Kenya is among the countries that made commitments at the 2012 London Summit on Family Planning towards the ambitious FP2020 goal of enabling an additional 120 million women and girls in the world’s 69 poorest countries to access modern contraceptive methods. How do we measure our contribution towards this goal?

It is clear that good leadership from the national to the community level will be key in increasing contraceptive use. Focused advocacy with clear messaging to all leaders whether political or religious should be a priority. Currently, county governments are not allocating funds for procurement of contraceptives. Given that this is a devolved function, the central government cannot continue procuring commodities, and a more sustainable strategy will need to be developed.
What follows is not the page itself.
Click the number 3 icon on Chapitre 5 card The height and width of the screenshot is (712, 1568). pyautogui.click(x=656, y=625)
One group of leaders we can leverage on is the county first ladies who have a huge influence on the governors. For example, the Kitui County First Lady, Edith Malombe, has been very instrumental in advocating for creation of a budget line for family planning services, and about Kshs. 16 million was allocated for family panning services in the 2015-2016 budget presented to the County Assembly.
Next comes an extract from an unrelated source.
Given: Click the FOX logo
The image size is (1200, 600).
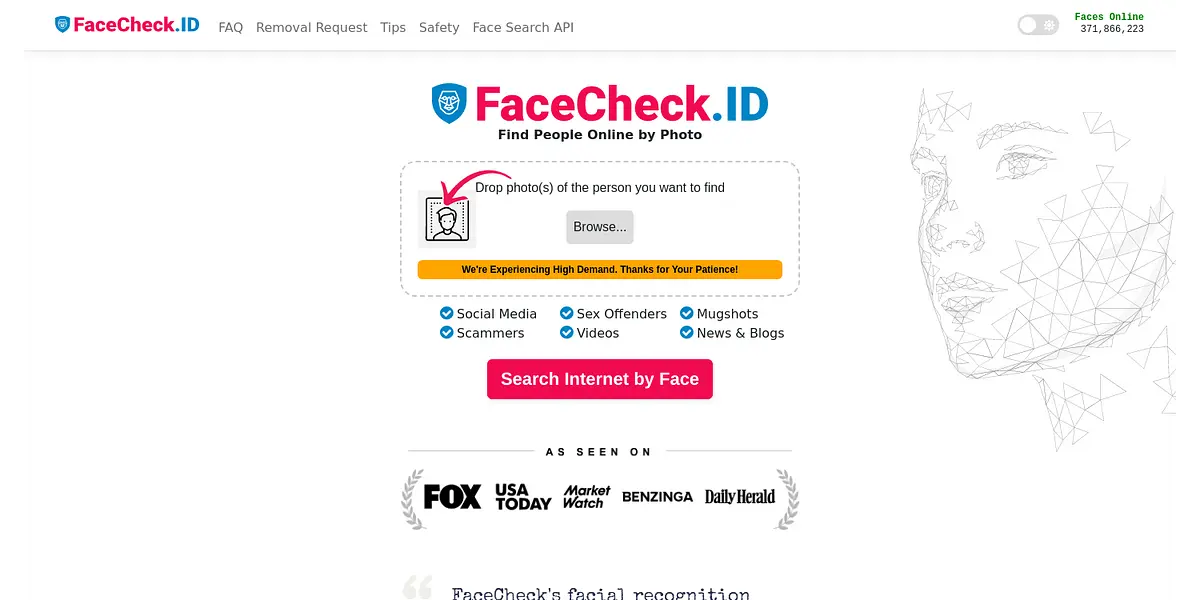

Importantly, knowledge management and sharing of best practices is key going forward, as this will provide information on what works and what is scalable. There are many strategies on contraceptive uptake that have been implemented in different parts of the country, some very successful, but are barely known by others implementing on the family planning arena. The first step is documentation of all projects despite the scale. As the mantra goes, if it is not documented, it never happened. The next step is sharing what has been documented and the lessons learned.

Knowledge management informs quality of services, which is key in improving uptake of family planning services. As suggested during the post-conference meeting, knowledge sharing can be facilitated by a country family planning conference, as has been done in Uganda and Malawi. This will bring in various implementers to share and learn from each other.

Kenya should take advantage of the increased resources and heightened interest in increasing uptake of contraceptives. The country should also align with the global institutions that are ready to fund family planning programmes like the Bill and Melinda Gates Foundation, and coordinate all local and international partner efforts towards addressing inequality in access to family planning services, through reaching population groups and geographical areas that lag behind in contraceptive use.